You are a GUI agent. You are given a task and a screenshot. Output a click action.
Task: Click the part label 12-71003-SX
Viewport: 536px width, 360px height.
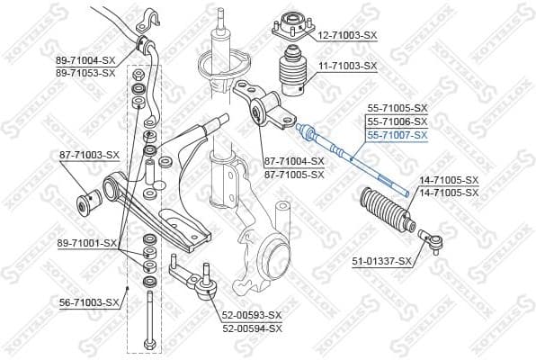(x=346, y=34)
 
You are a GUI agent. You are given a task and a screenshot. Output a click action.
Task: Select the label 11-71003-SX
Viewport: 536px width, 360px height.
(x=346, y=67)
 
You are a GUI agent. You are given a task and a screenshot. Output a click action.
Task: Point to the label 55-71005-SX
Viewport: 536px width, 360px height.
(x=397, y=108)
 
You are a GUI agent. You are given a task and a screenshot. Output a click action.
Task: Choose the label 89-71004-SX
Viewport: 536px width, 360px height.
(x=85, y=60)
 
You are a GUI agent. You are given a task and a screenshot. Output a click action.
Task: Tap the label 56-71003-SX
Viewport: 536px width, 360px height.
(x=88, y=302)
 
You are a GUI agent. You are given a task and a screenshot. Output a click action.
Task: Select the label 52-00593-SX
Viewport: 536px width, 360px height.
(x=252, y=315)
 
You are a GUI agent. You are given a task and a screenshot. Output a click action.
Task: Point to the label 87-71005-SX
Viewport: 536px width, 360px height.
(x=293, y=175)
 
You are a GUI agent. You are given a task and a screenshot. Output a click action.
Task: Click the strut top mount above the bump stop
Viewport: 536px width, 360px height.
(x=293, y=28)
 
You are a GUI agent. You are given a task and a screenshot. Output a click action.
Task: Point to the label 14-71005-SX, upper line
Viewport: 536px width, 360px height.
(x=449, y=181)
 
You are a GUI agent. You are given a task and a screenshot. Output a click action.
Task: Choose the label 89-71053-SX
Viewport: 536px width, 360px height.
(x=85, y=72)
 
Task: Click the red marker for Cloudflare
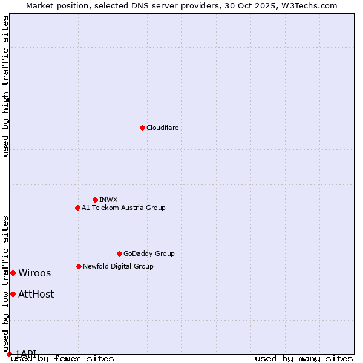[x=142, y=128]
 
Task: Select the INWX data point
[x=95, y=200]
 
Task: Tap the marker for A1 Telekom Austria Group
[x=77, y=208]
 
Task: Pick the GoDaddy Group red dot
[x=119, y=253]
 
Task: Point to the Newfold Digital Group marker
[x=79, y=266]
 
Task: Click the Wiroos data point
[x=13, y=273]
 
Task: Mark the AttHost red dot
[x=13, y=294]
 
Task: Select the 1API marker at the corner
[x=9, y=354]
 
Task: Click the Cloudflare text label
[x=162, y=128]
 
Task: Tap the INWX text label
[x=108, y=200]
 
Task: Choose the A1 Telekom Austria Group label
[x=123, y=208]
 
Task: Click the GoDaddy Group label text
[x=149, y=253]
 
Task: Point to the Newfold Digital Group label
[x=118, y=266]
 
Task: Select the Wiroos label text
[x=34, y=273]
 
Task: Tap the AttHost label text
[x=36, y=294]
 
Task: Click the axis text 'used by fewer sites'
[x=62, y=358]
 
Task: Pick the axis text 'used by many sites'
[x=304, y=358]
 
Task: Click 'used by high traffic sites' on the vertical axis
[x=5, y=86]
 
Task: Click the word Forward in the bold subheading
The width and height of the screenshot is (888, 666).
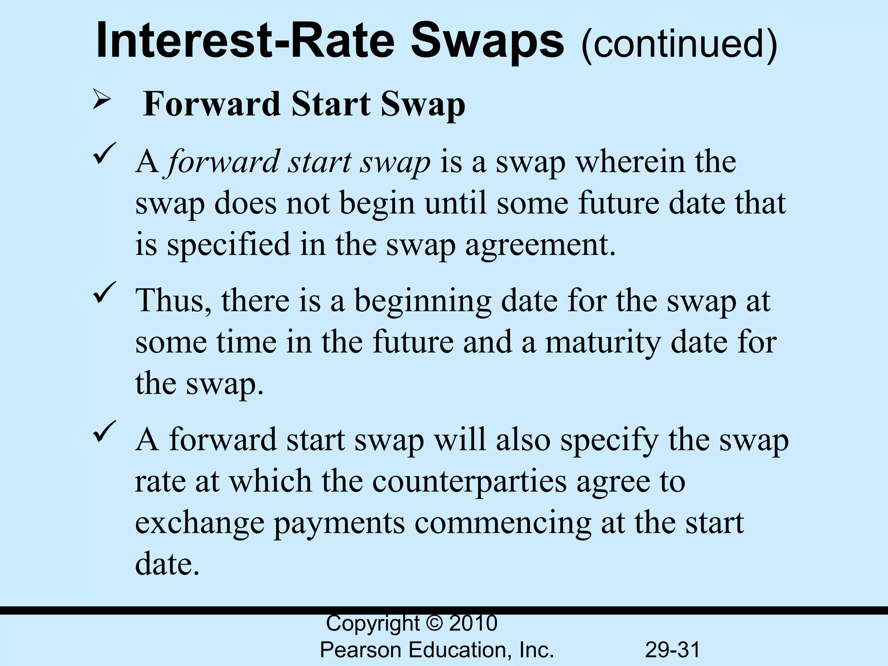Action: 212,104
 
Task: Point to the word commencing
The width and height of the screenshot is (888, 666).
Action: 503,523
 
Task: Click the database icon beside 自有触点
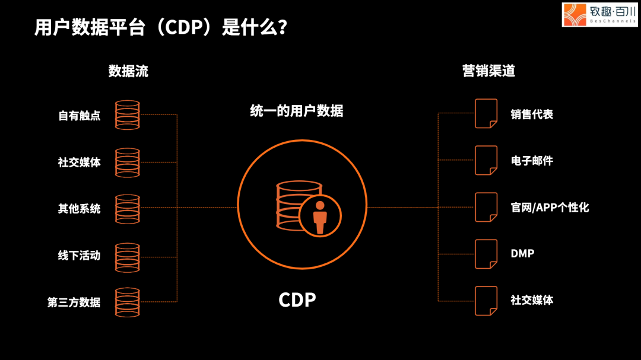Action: tap(127, 115)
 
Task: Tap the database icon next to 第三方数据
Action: tap(127, 302)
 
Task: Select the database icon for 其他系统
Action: tap(127, 209)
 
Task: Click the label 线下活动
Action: tap(79, 256)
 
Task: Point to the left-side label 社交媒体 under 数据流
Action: tap(79, 162)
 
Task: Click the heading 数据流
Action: tap(128, 71)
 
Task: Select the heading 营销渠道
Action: tap(488, 71)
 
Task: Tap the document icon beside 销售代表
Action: tap(485, 113)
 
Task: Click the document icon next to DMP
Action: tap(485, 254)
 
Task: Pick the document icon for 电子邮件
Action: tap(485, 160)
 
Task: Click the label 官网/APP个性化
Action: tap(550, 208)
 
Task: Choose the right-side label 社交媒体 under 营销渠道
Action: tap(532, 300)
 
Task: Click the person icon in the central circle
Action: tap(320, 217)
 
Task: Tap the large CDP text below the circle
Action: tap(297, 300)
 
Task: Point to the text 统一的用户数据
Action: tap(297, 111)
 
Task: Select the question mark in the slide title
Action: tap(282, 28)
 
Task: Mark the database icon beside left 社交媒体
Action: tap(127, 162)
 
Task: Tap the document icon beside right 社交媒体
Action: tap(485, 301)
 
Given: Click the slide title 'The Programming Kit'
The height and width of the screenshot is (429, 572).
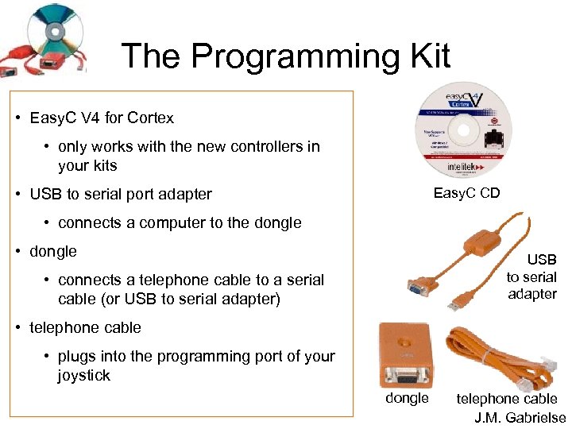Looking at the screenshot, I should pos(285,57).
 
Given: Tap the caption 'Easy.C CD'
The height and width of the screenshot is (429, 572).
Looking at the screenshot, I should pos(466,193).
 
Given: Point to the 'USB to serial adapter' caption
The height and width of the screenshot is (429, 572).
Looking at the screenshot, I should pos(531,276).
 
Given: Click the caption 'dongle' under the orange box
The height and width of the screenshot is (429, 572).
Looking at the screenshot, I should pos(407,398).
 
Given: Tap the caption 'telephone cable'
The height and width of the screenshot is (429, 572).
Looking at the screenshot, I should pos(506,399).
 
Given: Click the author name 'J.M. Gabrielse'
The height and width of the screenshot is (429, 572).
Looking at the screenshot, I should pos(520,417).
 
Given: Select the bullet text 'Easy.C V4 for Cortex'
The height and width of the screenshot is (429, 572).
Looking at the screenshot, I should pos(102,118).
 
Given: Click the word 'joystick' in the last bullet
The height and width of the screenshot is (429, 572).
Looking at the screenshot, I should pos(84,376).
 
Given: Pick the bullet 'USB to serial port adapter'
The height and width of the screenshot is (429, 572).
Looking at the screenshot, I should pos(121,195).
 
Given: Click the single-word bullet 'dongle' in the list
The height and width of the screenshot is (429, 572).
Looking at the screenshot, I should pos(53,252).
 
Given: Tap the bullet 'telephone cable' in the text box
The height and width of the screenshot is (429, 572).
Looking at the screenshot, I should pos(85,327).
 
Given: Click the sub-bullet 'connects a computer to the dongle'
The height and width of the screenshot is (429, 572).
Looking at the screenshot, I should pos(180,223).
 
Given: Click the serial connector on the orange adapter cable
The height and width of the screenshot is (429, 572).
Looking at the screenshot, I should pos(416,287).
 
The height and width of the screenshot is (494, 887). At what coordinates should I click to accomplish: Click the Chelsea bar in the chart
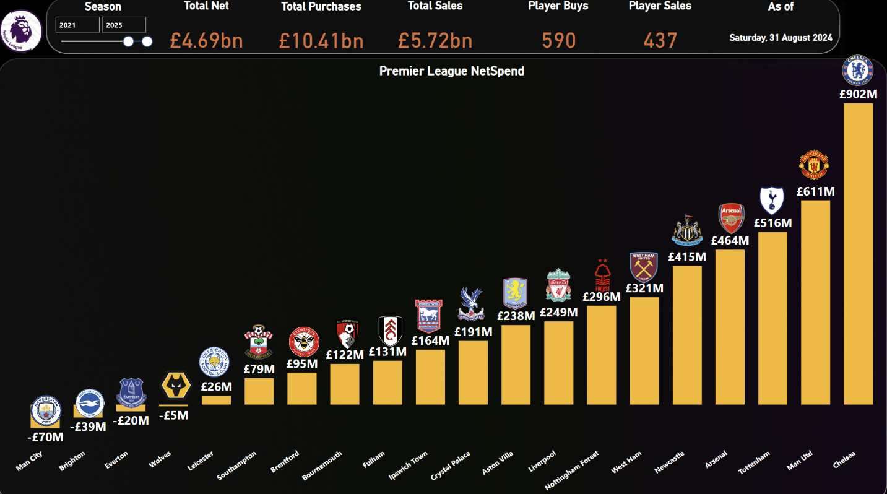pos(858,254)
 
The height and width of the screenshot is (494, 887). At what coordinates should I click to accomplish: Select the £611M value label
pos(815,192)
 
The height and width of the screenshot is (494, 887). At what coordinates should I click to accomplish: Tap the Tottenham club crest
pos(772,200)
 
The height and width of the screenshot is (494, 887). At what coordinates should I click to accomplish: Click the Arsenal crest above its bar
pos(731,218)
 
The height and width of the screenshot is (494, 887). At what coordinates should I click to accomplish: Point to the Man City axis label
pos(29,461)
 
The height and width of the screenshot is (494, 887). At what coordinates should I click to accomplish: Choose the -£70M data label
pos(45,437)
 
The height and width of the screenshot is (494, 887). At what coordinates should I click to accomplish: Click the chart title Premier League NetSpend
pos(451,71)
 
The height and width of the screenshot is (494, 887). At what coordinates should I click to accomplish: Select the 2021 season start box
pos(77,25)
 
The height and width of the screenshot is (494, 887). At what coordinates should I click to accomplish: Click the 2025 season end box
pos(124,25)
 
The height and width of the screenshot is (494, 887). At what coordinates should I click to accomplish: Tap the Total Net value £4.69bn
pos(206,41)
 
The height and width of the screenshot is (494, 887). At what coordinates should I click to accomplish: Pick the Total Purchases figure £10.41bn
pos(321,41)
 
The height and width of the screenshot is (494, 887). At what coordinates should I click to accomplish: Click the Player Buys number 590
pos(558,41)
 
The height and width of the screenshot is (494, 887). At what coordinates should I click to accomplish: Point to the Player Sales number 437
pos(660,41)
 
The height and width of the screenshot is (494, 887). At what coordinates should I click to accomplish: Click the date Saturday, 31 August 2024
pos(781,38)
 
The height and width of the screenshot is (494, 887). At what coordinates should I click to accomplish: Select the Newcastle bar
pos(687,335)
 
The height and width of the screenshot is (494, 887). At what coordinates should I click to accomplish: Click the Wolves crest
pos(175,386)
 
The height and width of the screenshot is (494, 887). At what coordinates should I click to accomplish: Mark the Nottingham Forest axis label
pos(573,470)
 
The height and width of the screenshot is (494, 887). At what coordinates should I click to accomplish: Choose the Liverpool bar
pos(558,363)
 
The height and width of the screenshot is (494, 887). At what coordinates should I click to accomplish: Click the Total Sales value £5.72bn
pos(435,41)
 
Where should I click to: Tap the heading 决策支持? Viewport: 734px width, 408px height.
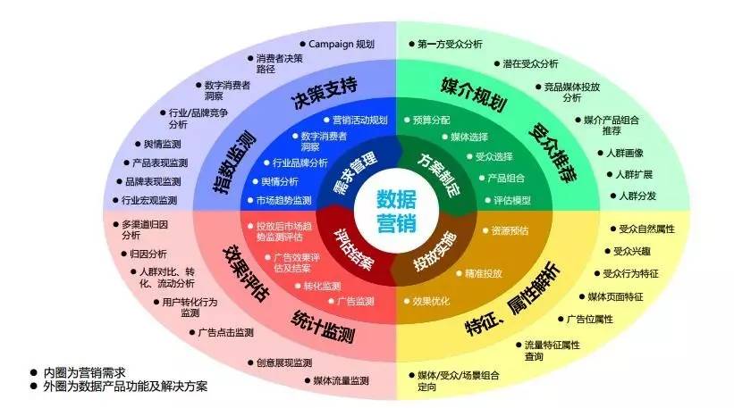click(324, 87)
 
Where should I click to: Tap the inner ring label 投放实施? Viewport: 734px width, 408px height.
click(436, 252)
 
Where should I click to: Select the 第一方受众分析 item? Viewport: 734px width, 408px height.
click(451, 43)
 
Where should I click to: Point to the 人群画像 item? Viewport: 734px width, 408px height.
click(637, 153)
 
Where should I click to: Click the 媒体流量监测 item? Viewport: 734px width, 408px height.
click(341, 380)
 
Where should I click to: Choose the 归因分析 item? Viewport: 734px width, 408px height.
click(148, 253)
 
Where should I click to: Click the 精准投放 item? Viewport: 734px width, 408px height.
click(484, 272)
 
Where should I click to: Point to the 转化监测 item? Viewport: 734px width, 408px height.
click(321, 287)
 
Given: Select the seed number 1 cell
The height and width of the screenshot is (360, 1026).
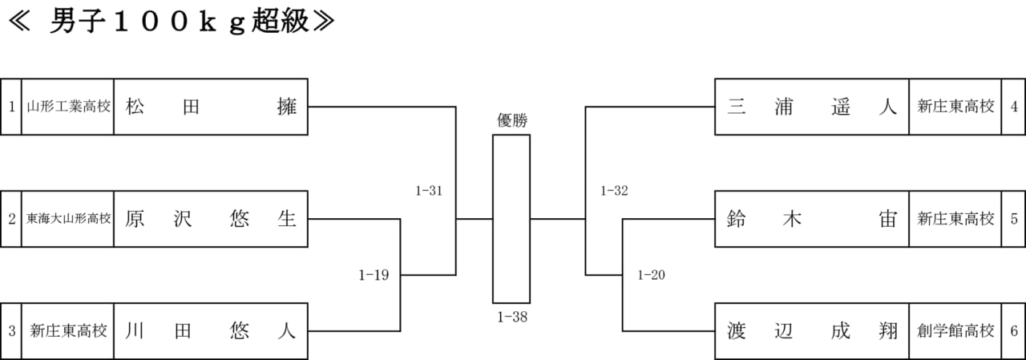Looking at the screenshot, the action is click(11, 107).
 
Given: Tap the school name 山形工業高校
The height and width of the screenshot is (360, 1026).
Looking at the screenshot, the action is click(68, 107).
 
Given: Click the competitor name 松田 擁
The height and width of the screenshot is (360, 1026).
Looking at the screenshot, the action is click(211, 107).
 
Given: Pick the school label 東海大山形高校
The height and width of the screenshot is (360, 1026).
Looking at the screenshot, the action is click(68, 218).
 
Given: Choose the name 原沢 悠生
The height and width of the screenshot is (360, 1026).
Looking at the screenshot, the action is click(211, 218).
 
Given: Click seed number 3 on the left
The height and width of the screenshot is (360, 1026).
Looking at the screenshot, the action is click(11, 330).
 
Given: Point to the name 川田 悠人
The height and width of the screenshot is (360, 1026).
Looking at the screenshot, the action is click(211, 330).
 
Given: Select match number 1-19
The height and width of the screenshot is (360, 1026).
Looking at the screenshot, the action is click(374, 275).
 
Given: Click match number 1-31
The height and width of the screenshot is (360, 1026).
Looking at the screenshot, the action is click(429, 191).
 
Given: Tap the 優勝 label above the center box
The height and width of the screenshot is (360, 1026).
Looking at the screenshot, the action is click(512, 120).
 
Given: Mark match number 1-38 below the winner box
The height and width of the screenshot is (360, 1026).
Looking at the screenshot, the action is click(512, 317).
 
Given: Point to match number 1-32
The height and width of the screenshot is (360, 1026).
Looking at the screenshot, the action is click(614, 191).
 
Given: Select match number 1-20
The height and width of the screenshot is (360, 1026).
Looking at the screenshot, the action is click(652, 275).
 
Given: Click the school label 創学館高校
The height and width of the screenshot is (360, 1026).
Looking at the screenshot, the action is click(955, 330).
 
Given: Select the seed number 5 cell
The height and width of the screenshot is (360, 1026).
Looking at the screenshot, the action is click(1014, 219).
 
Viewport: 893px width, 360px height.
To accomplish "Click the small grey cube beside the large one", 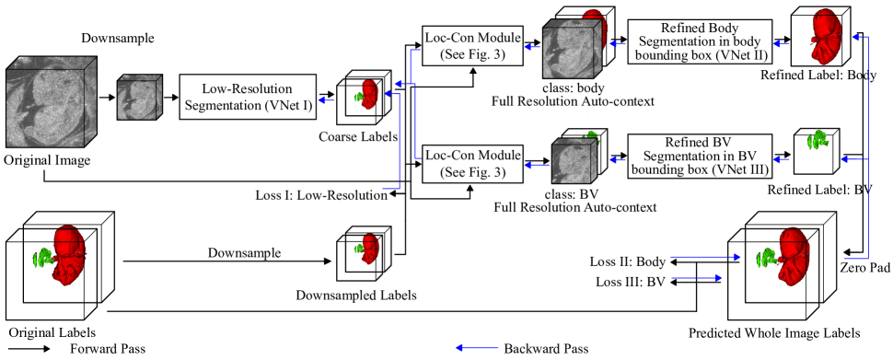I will tap(138, 98).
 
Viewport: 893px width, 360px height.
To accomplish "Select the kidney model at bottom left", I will tap(68, 254).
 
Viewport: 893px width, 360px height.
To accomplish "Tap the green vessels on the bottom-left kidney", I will tap(41, 259).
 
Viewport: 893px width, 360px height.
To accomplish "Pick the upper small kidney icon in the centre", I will tap(369, 94).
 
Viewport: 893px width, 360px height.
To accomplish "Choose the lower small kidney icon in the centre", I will tap(369, 248).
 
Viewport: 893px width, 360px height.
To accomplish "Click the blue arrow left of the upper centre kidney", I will tap(326, 100).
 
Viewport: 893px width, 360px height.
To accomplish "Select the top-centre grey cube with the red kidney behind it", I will tap(571, 50).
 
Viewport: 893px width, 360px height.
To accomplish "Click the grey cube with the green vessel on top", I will tap(574, 161).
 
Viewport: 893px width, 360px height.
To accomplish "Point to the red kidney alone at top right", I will tap(825, 37).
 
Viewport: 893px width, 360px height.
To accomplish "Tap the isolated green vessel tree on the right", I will tap(816, 141).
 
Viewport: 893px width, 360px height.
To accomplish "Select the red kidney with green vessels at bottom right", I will tap(790, 256).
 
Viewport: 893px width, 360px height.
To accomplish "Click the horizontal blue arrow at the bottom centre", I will tap(477, 348).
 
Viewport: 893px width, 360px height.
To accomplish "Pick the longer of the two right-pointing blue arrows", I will tap(705, 257).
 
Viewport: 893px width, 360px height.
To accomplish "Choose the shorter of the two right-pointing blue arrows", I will tap(697, 277).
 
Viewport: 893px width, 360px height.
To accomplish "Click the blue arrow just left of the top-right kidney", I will tap(781, 43).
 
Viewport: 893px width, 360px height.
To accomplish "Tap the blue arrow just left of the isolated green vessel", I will tap(781, 159).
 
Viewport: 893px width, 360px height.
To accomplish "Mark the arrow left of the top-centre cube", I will tap(532, 47).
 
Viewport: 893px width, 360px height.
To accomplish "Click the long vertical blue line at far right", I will tap(867, 147).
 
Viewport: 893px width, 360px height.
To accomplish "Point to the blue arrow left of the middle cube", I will tap(535, 165).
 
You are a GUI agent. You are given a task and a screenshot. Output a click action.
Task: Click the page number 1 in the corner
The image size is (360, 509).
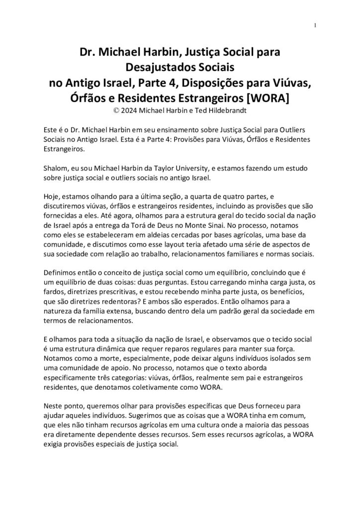point(316,25)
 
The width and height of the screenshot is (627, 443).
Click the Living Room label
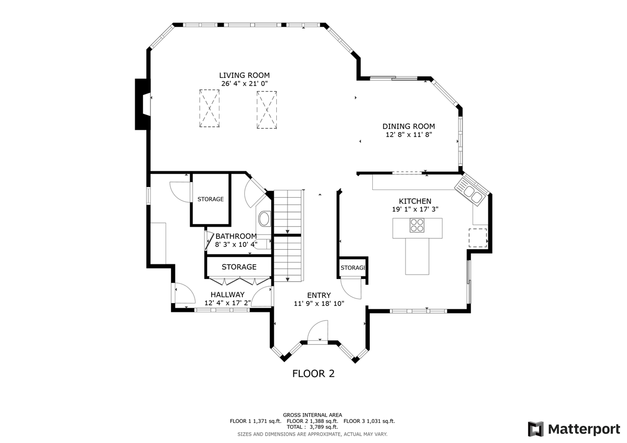coord(244,75)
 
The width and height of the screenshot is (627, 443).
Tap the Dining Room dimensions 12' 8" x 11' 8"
coord(409,135)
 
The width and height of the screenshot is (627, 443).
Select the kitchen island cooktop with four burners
coord(417,225)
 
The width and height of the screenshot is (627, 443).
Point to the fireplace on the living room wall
coord(143,105)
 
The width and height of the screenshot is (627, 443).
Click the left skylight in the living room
coord(209,108)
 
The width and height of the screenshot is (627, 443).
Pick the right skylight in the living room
coord(266,110)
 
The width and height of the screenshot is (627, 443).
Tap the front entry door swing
coord(318,331)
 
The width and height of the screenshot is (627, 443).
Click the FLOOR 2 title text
coord(313,374)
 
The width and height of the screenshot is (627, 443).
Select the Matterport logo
coord(574,429)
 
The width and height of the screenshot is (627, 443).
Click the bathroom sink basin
coord(264,218)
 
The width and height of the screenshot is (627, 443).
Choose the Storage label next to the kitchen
coord(353,268)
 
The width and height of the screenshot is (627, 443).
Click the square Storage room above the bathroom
coord(211,199)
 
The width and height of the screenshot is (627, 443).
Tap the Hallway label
coord(227,295)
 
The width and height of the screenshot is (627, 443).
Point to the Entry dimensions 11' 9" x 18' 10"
coord(319,303)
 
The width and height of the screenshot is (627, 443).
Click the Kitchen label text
coord(415,201)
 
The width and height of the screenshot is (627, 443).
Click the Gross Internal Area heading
coord(313,415)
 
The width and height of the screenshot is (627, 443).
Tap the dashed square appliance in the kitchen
coord(478,237)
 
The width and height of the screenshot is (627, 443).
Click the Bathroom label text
coord(236,236)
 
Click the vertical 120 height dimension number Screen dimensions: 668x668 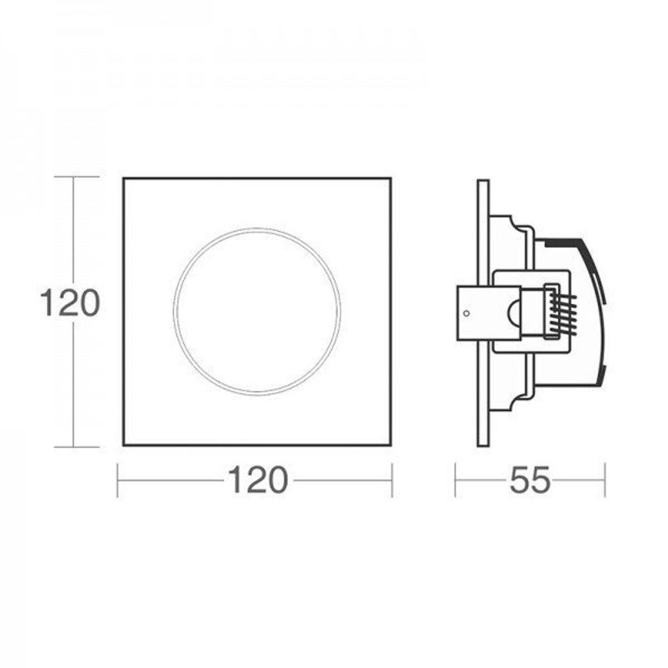coord(69,304)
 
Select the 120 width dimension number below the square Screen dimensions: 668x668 coord(258,480)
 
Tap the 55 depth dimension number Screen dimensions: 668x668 coord(530,480)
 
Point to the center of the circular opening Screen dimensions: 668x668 coord(257,311)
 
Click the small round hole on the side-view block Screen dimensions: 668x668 coord(466,312)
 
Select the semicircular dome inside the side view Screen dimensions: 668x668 coord(514,312)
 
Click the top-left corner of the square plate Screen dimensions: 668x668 coord(124,179)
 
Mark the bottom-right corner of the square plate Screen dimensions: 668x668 coord(390,444)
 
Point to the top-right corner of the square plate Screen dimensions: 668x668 coord(390,179)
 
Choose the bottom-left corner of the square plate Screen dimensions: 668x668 coord(124,444)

(Exercise requirements) Copy the rows above from the start through the line containing "(x=346, y=34)", requests included, and increase every coordinate in the answers by 115. Leave the pictures out.

(Finished answer)
You are a GUI agent. You are given a task and a screenshot. Output a click action.
Task: Click the part label 12-71003-SX
Viewport: 536px width, 360px height.
(x=461, y=149)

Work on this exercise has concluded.